2018 State of Latino Entrepreneurship

By
Marlene Orozco, Iliana Perez, Paul Oyer, Jerry I. Porras
Stanford Latino Entrepreneurship Initiative. January
2019

Since 2015, the Stanford Latino Entrepreneurship Initiative (SLEI) has annually collected data on Latino business owners across the United States to provide timely updates on trends in Latino entrepreneurship.

This report provides academic researchers, policymakers, and business leaders with insights into Latino-owned businesses as a group and as a number of subgroups and profiles. It includes differences in growth and funding experiences by gender, nativity, region, industry, size, and other personal and business characteristics. The 2018 SLEI Survey of U.S. Latino Business Owners has a large overall sample of nearly 5,000 Latino business owners, which allows data cuts on the Latino subgroups that have statistical power.

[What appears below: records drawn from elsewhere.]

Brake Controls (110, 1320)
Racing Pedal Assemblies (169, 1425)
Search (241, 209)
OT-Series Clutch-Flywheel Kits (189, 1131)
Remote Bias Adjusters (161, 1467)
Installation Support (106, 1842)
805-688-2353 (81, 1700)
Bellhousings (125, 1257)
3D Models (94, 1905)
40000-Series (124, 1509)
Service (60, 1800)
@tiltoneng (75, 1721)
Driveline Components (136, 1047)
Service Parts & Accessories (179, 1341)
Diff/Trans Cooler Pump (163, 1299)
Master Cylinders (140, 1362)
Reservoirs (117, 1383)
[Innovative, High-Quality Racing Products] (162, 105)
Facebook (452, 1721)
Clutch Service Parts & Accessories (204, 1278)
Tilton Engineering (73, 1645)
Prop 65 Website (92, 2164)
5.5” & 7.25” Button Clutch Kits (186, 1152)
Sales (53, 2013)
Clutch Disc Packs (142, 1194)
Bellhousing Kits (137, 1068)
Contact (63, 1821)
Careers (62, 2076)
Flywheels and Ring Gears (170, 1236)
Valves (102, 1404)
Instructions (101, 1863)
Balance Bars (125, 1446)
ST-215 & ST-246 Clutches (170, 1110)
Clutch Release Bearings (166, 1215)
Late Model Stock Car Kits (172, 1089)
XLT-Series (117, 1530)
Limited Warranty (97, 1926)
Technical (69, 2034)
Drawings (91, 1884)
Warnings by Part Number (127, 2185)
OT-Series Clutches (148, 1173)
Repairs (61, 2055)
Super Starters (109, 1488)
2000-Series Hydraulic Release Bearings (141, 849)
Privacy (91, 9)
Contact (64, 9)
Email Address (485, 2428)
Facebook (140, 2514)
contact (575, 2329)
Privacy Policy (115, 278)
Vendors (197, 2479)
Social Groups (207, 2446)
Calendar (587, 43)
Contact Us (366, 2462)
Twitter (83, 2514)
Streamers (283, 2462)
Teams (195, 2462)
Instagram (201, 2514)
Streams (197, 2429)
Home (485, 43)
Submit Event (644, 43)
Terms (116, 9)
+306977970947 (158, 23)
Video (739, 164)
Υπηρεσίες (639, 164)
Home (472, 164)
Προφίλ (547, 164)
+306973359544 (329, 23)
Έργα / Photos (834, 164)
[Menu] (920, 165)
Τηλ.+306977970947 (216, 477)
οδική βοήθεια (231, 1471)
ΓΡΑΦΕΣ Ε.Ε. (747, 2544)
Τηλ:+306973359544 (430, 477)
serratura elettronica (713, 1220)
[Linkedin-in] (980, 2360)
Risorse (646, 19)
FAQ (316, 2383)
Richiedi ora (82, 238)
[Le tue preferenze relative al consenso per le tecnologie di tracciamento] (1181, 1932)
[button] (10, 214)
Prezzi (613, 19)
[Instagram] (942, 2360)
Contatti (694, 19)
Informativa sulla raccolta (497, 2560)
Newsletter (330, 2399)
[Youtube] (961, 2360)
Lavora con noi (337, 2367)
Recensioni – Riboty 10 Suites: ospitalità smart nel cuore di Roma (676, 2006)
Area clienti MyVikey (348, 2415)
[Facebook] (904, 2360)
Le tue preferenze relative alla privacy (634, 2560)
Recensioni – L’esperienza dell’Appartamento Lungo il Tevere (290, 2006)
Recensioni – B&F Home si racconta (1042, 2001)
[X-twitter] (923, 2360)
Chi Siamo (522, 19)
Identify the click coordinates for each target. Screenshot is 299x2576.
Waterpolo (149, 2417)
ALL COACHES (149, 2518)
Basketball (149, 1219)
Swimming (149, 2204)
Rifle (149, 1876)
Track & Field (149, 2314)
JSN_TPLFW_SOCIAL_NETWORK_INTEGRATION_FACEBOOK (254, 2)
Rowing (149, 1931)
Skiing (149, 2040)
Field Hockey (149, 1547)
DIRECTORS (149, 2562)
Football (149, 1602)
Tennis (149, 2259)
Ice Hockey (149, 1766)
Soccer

Often, other third-party surveys on business owners are confined to relatively small samples of Latino-owned businesses and limited reporting on Latinos as a single group. Government data collected on business owners does not dig as deeply into the specific issues facing Latinos and is released on a delayed basis. More recently, research at the government level has shifted to focusing almost exclusively on employer firms, or those with paid employees, which make up only 9 percent of the Latino business ecosystem. The SLEI survey includes Latino-owned businesses of all sizes. Furthermore, our report leverages comparative data from other surveys, when available, in order to compare the experiences of Latinos to other demographic groups.

This report also includes longitudinal data on Latino entrepreneurs who have gone through the Stanford Latino Entrepreneurship Initiative-Education Scaling Program (SLEI-Ed). Making up part of the 3 percent of Latino scaled firms, this subset of entrepreneurs provides a top-line comparison group that is highly connected and motivated relative to the average Latino-owned scaled firm. At a few points throughout this report, SLEI-Ed comparisons are used to present the reality of highly successful companies and, in some cases, how their experiences are comparable to those of less successful entrepreneurs.